Tabagismo no século XXI: problemas e consequências
Enviada em 28/06/2021
No seriado americano, “Alice In Borderland” é retratado uma personagem que sofria do vício do tabagismo em seu passado, ela mantém o cigarro na boca sem acendê-lo como uma forma de lembrete do perigo. Analogamente, o uso de cigarros eletrônicos pelos jovens é um hábito cada vez mais comum, isso fomenta o desenvolvimento de diversas doenças pulmonares de maneira prematura, tais como o câncer de pulmão. Além disso, o descarte inadequado de cigarros ocasiona grande parte dos incêncios no Brasil, além dos gases liberados durante a combustão do produto, que corrobora com o aquecimento global e com a degradação do meio ambiente.
Em primeira análise, a romantização de um modo de vida deturpado pelos jovens, em que o uso de cigarros eletrônicos se torna algo belo e atraente, ocasiona o aumento do uso desse item no cotidiano nacional. Todavia, o consumo da nicotina e do tetraidrocanabinol seja de forma usual como em cigarros comuns ou em “vapes” que são os cigarros eletrônicos, representa riscos para a saúde do adolescente. Entre as enfermidades geradas, pode-se citar o câncer de pulmão e adversidades cardiovasculares causadas pelo uso da nicotina, além de danos no desenvolvimento cerebral do cidadão, também pode-se ressaltar que o dano também se estende para os familiares do consumidor.

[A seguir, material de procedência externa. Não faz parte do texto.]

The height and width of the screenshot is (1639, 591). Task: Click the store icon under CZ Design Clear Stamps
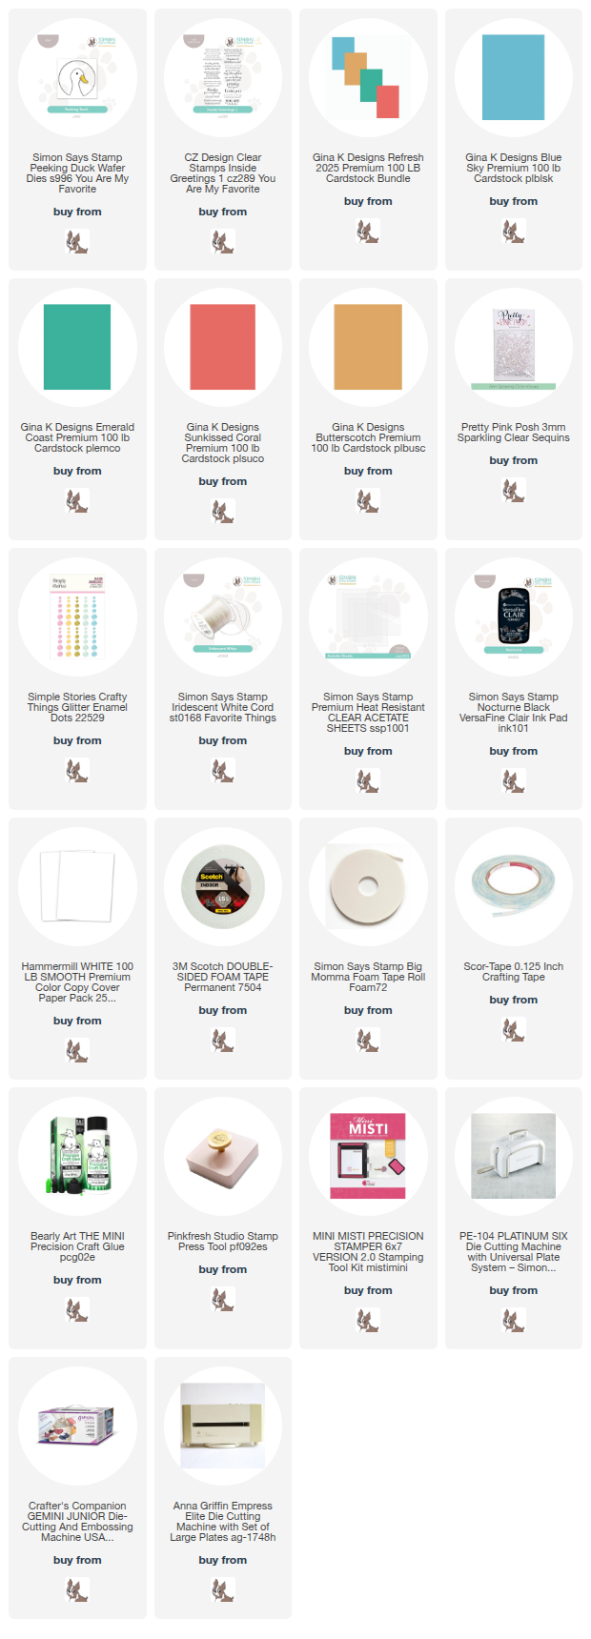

Sob um segundo olhar, consoante com o pensamento de Fernando Henrique Cardoso, que profere que a pior guerra que a humanidade trava é a batalha contra a natureza, pois o ser humano está se destruíndo ao mesmo tempo, deve-se ressaltar que o uso de produtos ligados ao tabaco libera fluidos na atmosfera tais como o gás carbônico, que é um dos principais gases responsáveis pelo aquecimento global do planeta. Ou seja, o aquecimento global aumenta as temperaturas planetárias e corrobora com o derretimento das geleiras, além de aumentar a temperatura das águas oceânicas, que degrada a fauna e flora local. Dessarte, o descarte indevido desses produtos fomentam incêndios em casas e áreas florestais brasileiras, danificando os biomas locais.
Por tal prerrogativa, é de incubência do Ministério da Saúde, informar os jovens acerca do perigo do tabagismo, sendo realizado por meio de palestras nas escolas com profissionais da saúde, expondo acerca de adversidades relacionadas ao uso excessivo desses produtos, com a finalidade de reduzir o número de jovens dependente do tabaco, além de contribuir para a formação de adultos mais saudáveis. Outrossim, o Ministério do Meio Ambiente em conjunto com o Corpo de Bombeiros local, deve fiscalizar os cidadãos que fazem o descarte indevido de itens que geram a combustão, por meio de policiamento frequente em áreas florestais, com o objetivo de reduzir o número de incêndios e de emissão de gás carbônico na atmosfera, sendo consoante com o pensamento de Fernando Henrique.